When \(x=e_{\alpha }\), we get

$$\begin{aligned} { Var}\left[ S^{(e)}(e_{\alpha },Y)\right]= & {} \left( 3+6e_{\alpha }^{2}+e_{\alpha }^{4}\right) \left( \alpha ^{2}-2\alpha \varPhi (e_{\alpha })+\varPhi (e_{\alpha })\right) \\&+(1-2\alpha )\left( 5 e_{\alpha } \phi (e_{\alpha })+e_{\alpha }^{3}\phi (e_{\alpha })\right) +\\&- \left( (1-2\alpha ) e_{\alpha } \phi (e_{\alpha })+\left( 1+e_{\alpha }^{2}\right) \left( \alpha {\overline{\varPhi }}(e_{\alpha })+(1\!-\!\alpha )\varPhi (e_{\alpha })\right) \right) ^{2}. \end{aligned}$$

Identification function, normal case. Recall that

$$\begin{aligned} I^{(e)}(Y,e)=\alpha (Y-e)_{+}-(1-\alpha )(Y-e)_{-}. \end{aligned}$$

Since \(E[I^{(e)}(Y,e_\alpha )] =0\), we get

$$\begin{aligned} { Var}[I^{(e)}(Y,e_\alpha )]&=\alpha ^{2}\int _{\varepsilon }^{+\infty }(y-e_\alpha )^{2}\phi (y)dy+(1-\alpha )^{2}\int _{-\infty }^{e_\alpha }(e_\alpha -y)^{2}\phi (y)dy\\&=\alpha ^{2}\left[ {\overline{\varPhi }}(e_\alpha )+e_\alpha \phi (e_\alpha )-2e_\alpha \phi (e_\alpha )+e_\alpha ^{2}(1-\varPhi (e_\alpha ))\right] \\&\quad +(1-\alpha )^{2}\left[ \varPhi (e_\alpha )-e_\alpha \phi (e_\alpha )+2e_\alpha \phi (e_\alpha )+e_\alpha ^{2}\varPhi (e_\alpha )\right] \\&=(1+e_\alpha ^{2})\left[ \alpha ^{2}+\varPhi (e_\alpha )(1-2\alpha )\right] +e_\alpha \phi (e_\alpha )\left[ 1-2\alpha \right] . \end{aligned}$$

Let now \(Y\sim U(0,1)\), \(\phi (y)=1_{[0,1]}\), \(\varPhi (y)=y1_{[0,1]}\) and \(z_{\alpha }=\alpha \).

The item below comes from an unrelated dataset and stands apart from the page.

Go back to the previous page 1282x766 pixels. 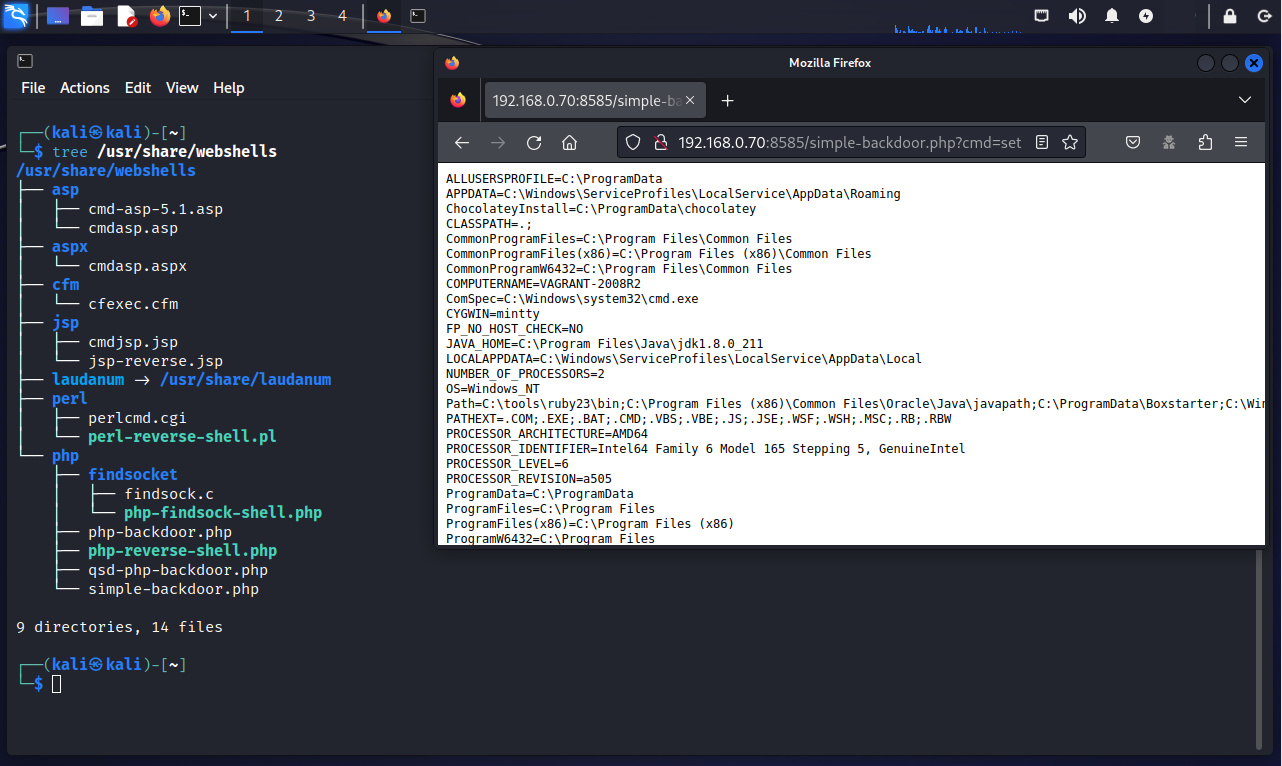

Piecewise linear score, uniform case.

$$\begin{aligned} E[S^{(v)}(z_{\alpha },Y)]&=\alpha \int _{\alpha }^{1}(y-\alpha )\phi (y)dy+(1-\alpha )\int _{0}^{1}(\alpha -y)\phi (y)dy \\&=\frac{\alpha (1-\alpha )}{2}. \\ E[S^{(v)}(z_{\alpha },Y)^{2}]&=\alpha ^{2}\int _{\alpha }^{1}(y-\alpha )^{2}dy+(1-\alpha )^{2}\int _{0}^{\alpha }(\alpha -y)^{2}dy \\ { Var}[S^{(v)}(z_{\alpha },Y)]&=E[S^{(v)}(z_{\alpha },Y]^{2})-[E[S^{(v)}(z_{\alpha },Y)]]^{2} \\&=\frac{1}{12}\alpha ^{2}\left( \alpha -1\right) ^{2} \end{aligned}$$

Piecewise quadratic score, uniform case. Recall that if \(Y\sim U(0,1)\)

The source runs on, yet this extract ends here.